Some local television station newscasts are being anchored by journalists from outside the local market – in some cases, they're not even in the same state. The outsourcing saves money for corporate owners but the Shop Talk panelists feel the audience ends up paying the price.
Panelist Jasmine Crighton called it an “absolutely horrible” concept. She said it’s more likely that street and town names will be mispronounced, and she feels newscasts lose credibility when they’re anchored by someone who’s nowhere near the community that’s supposedly being served.
Crighton said there is no reason to outsource anchoring except to save money. She said there is no shortage of well-trained people looking to anchor newscasts. And she pointed out an anchor often serves as a newsroom’s managing editor, something that’s lost when the anchoring is outsourced.
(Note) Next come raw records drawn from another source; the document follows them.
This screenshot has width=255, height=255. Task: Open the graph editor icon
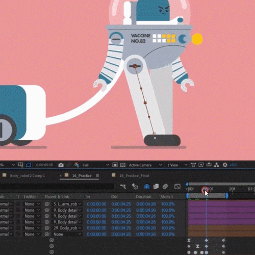tap(177, 187)
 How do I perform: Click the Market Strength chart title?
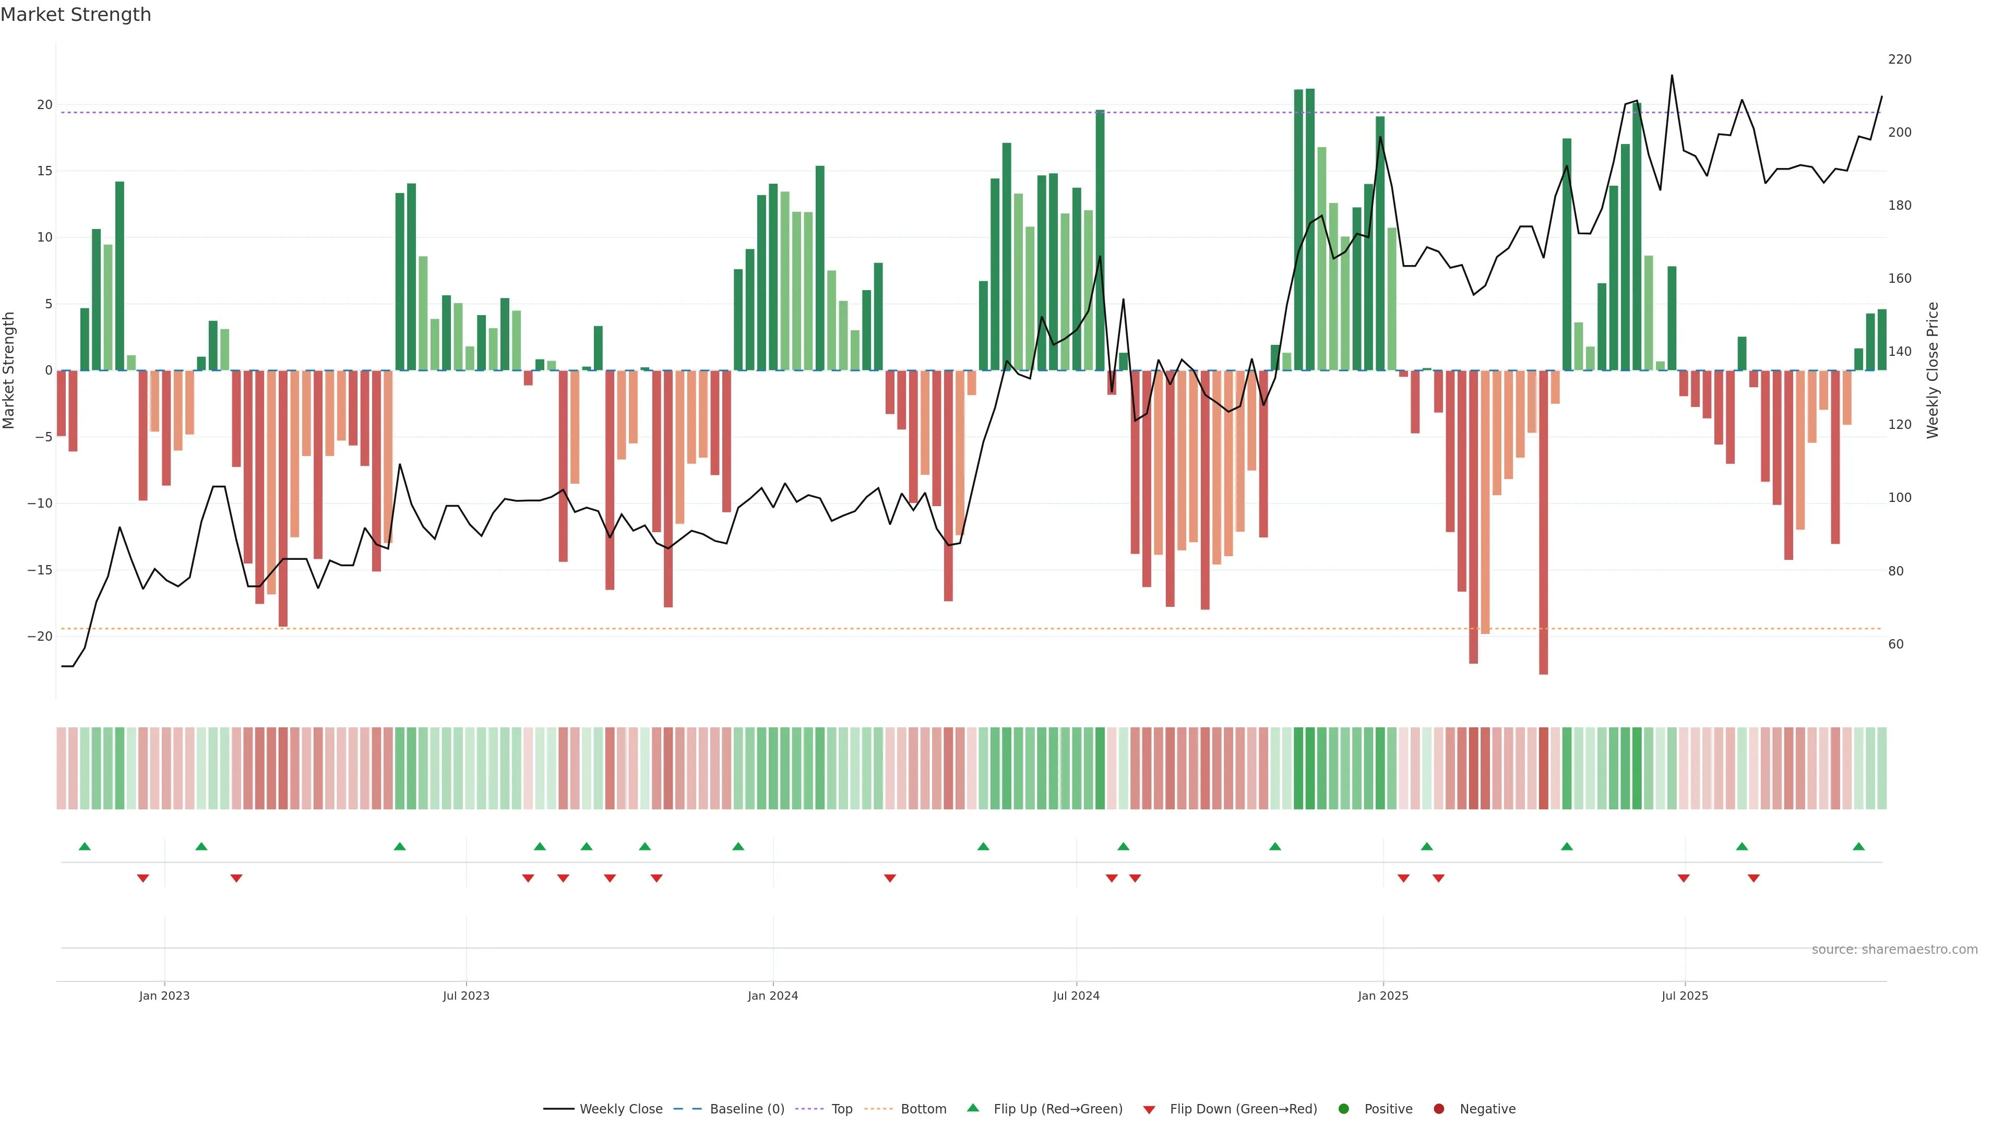pos(75,15)
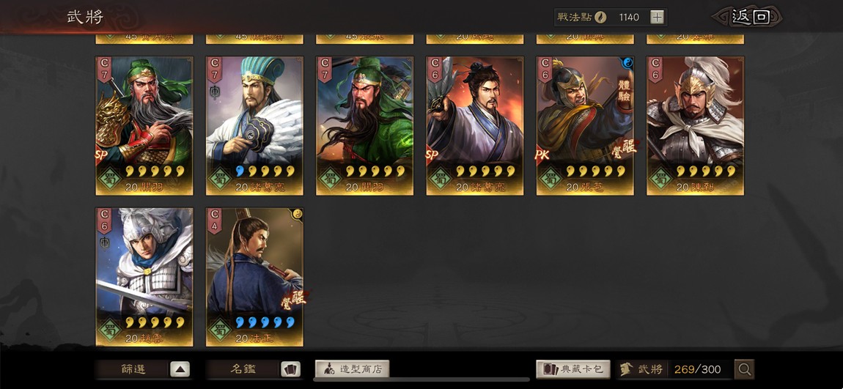The height and width of the screenshot is (389, 843).
Task: Open the 造型商店 skin shop
Action: point(352,369)
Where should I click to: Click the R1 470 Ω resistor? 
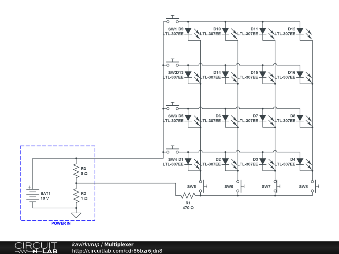click(x=188, y=196)
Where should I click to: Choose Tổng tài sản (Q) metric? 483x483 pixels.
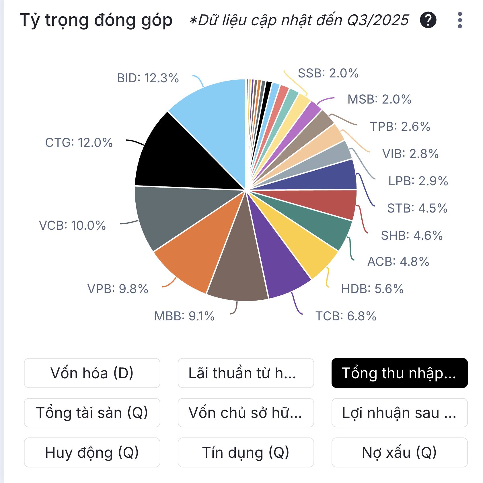point(92,413)
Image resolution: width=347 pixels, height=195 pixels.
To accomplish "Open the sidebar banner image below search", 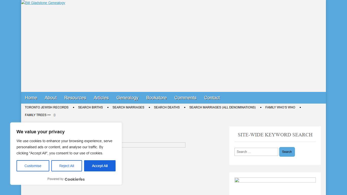I will (275, 180).
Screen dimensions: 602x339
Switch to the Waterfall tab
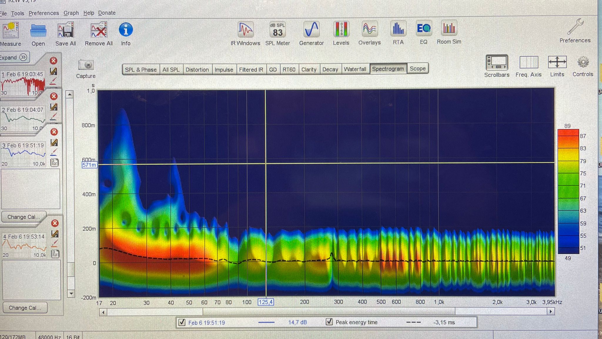pos(355,69)
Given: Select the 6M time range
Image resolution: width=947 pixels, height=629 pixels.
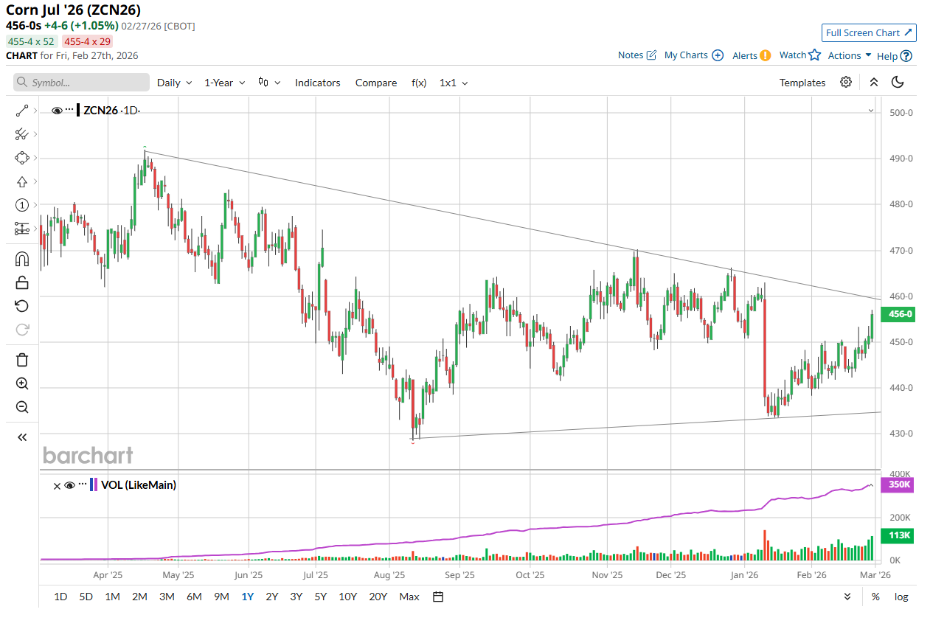Looking at the screenshot, I should click(x=194, y=597).
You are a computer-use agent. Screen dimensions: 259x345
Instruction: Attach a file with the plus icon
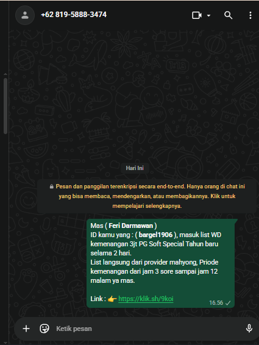coord(26,329)
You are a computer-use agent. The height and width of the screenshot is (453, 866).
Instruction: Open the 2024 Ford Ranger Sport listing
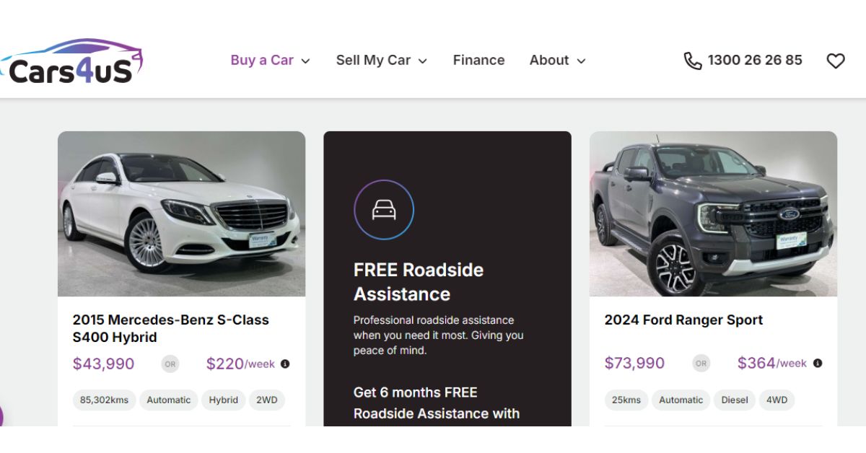point(683,320)
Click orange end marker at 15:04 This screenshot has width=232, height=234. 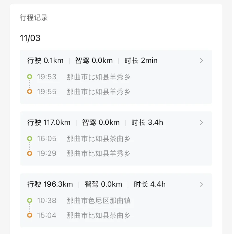point(29,215)
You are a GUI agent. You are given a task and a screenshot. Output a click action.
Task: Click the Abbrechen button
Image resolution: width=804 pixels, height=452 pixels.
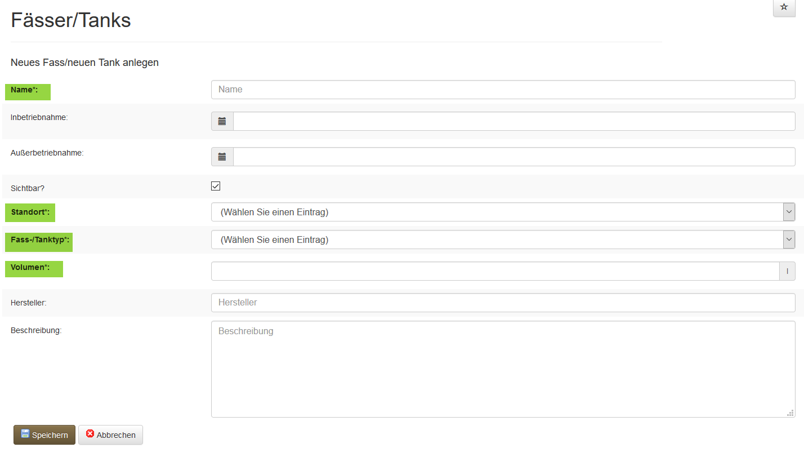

Panelist Will Buss agreed that a newscast’s credibility is hurt when the news anchoring it outsourced. He said anchors need to know the communities they’re talking about.
Buss said newspapers have talked about establishing centralized locations for editing stories. He disagrees with that idea. He doubts a copy editor in, for example, Wichita, Kansas, would be able to provide worthwhile feedback on stories about politicians, businesses, and landmarks in the St Louis Metro East area and might not know the proper spelling for the names of people and places.
Panelist Rich Egger said the issue is part of the ongoing battle between good journalism and profit-driven corporations. He said conglomerates that buy local newspapers and radio and television stations are looking to make money and don’t seem interested in serving their communities with news and information.
Jasmine Crighton is News Director of NEWS3 at Western Illinois University and Will Buss is the Director of Student Publications at WIU.